Un dialogue inter-congolais venait de mettre fin à une deuxième guerre civile (1998-2002) en RDC, qui avait fait plus de 3,5 millions de morts. Sous la pression des délais butoirs du processus des élections qui doivent s'achever avant juin 2006, la Commission électorale indépendante (CEI) avoue n'avoir pas eu le temps de bien vulgariser le texte, ni d'avoir réuni le budget électoral. Le montant du budget de la commission électorale est de 480 millions de dollars, selon des sources proches de la CEI. Les acteurs politiques expriment les mêmes lamentations, n'ayant pas obtenu l'argent promis par le gouvernement pour aider à financer certaines des activités des partis. Conséquence : leurs dirigeants n'ont pas suffisamment expliqué le projet de constitution à leurs militants. Aussi beaucoup de Congolais se plaignent-t-ils de ne pas connaître le texte sur lequel ils auront à se prononcer. "J'entends souvent parler du projet de constitution, mais je n'en ai jamais vu la couleur", déclare Nana Binti, une étudiante de Kinshasa, la capitale de la RDC. Comme elle, beaucoup d'autres Congolais et surtout des Congolaises disent n'avoir jamais eu l'occasion de lire le projet. Le document est pourtant sorti au Journal officiel et distribué gratuitement, à travers les canaux de la CEI, aux partis politiques et aux organisations de la société civile. L'approche de la date fatidique semble tout de même avoir motivé certains Congolais à chercher à lire le texte et s'en imprégner. Depuis le début de cette semaine, beaucoup de Kinois (habitants de Kinshasa) se précipitent dans les librairies et dans les bureaux des organisations non gouvernementales pour se procurer des exemplaires du projet. “Je cherche un texte officiel du projet de constitution pour mieux me retrouver dans les débats chaque soir à la télévision”, a déclaré à IPS, Sudi Abdala, un juriste de la capitale.

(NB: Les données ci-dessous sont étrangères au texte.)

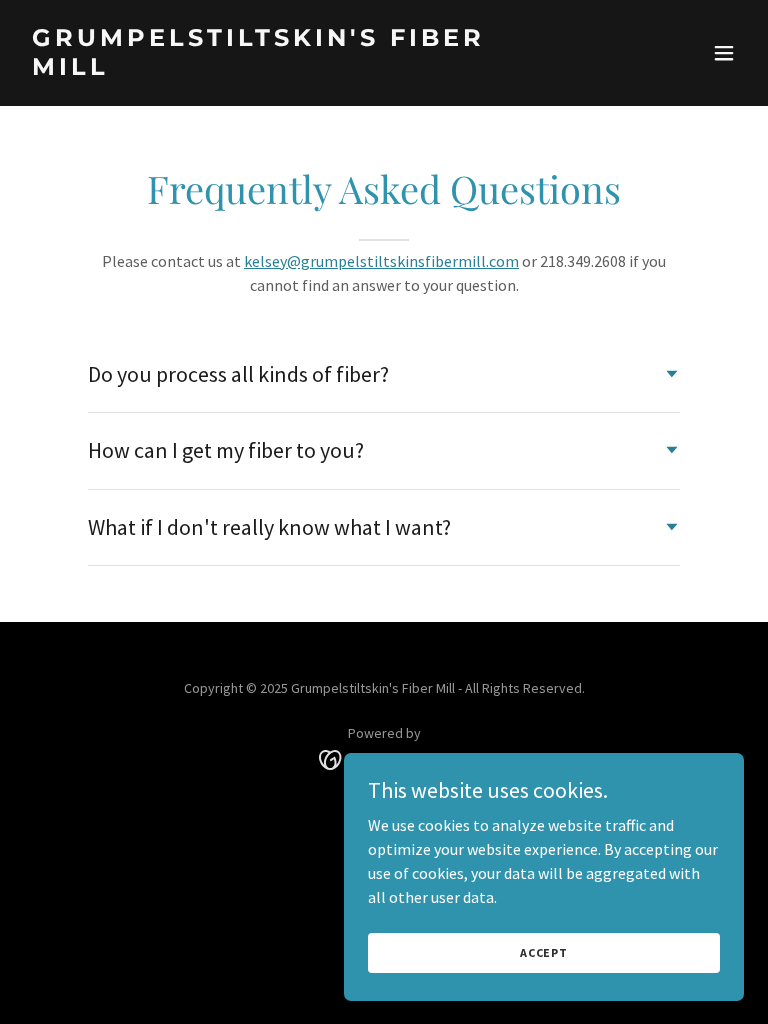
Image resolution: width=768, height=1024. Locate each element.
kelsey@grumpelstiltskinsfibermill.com (381, 261)
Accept (544, 952)
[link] (276, 69)
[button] (724, 53)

Chaque soir, effectivement, nombreux sont les Kinois qui restent rivés sur leur poste de télévision pour suivre les débats sur le projet de constitution avec l'espoir d'y trouver quelques lumières à leurs questionnements. “Malheureusement, c'est à la clôture des débats que nous nous rendons compte que le brouillard s'est épaissi”, raconte, désabusé, Yves Mafuta, un footballeur. "Tout se passe comme si au bout de chaque vote, il y a l'apocalypse. Le 'non' pourrait amener les belligérants à reprendre la guerre tandis que voter 'oui', serait renoncer à la souveraineté du Congo sur ses richesses du sol et de son sous-sol”. Les Congolais de conditions assez modestes se plaignent d'entendre partisans et adversaires du 'oui' annoncer des catastrophes quel que soit le vote.

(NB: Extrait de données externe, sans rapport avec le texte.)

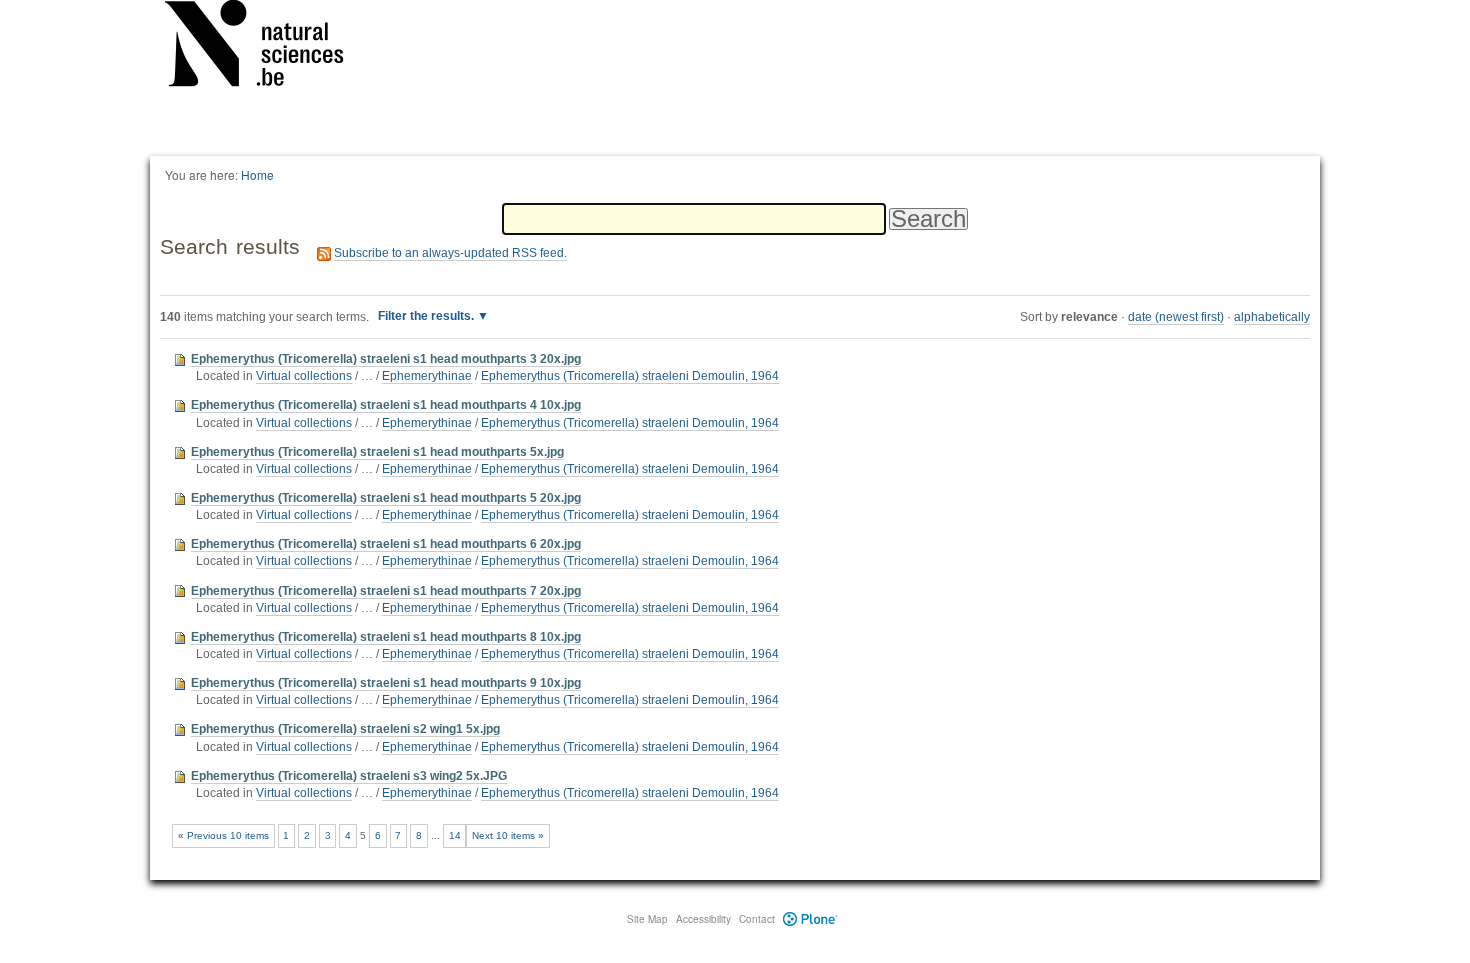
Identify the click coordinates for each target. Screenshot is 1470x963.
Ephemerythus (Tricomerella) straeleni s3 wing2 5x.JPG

Selon des analystes, ces appréhensions liées au vote du "non" s'expliquent par le fait que le rejet du projet de constitution retarderait encore les élections générales qui devraient s'achever au plus tard en juin prochain, un nouveau report étant difficilement acceptable par les bailleurs qui financent l'essentiel du processus électoral en RDC.

La communauté internationale finance le budget de la RDC à environ 58 pour cent et le processus électoral à 88 pour cent. D'une manière générale, les partisans du “oui” se recrutent dans le camp des signataires de l'accord de paix de Sun City tandis que ceux du "non" représentent les absents aux négociations de paix et qui ne cherchent qu'à investir les institutions. Au final, le débat de fond a cédé la place à des discussions sur des détails sémantiques. Le texte en lui-même contient effectivement des lacunes graves qui pourraient amener des gens de bonne foi à voter contre le projet de constitution. Toutefois, de nombreux analystes croient en une certaine prédominance du “oui” sur le “non”, avec l'espoir que le prochain Parlement, issu d'élections démocratiques, pourra en toute sérénité porter les amendements nécessaires à la constitution qui régira désormais la nouvelle RDC. En tout cas, le chef de l'Etat, Joseph Kabila, qui était en visite officielle vendredi à Bukavu, dans le Sud-Kivu, dans l'est du pays, a appelé les Congolais à voter en faveur du texte.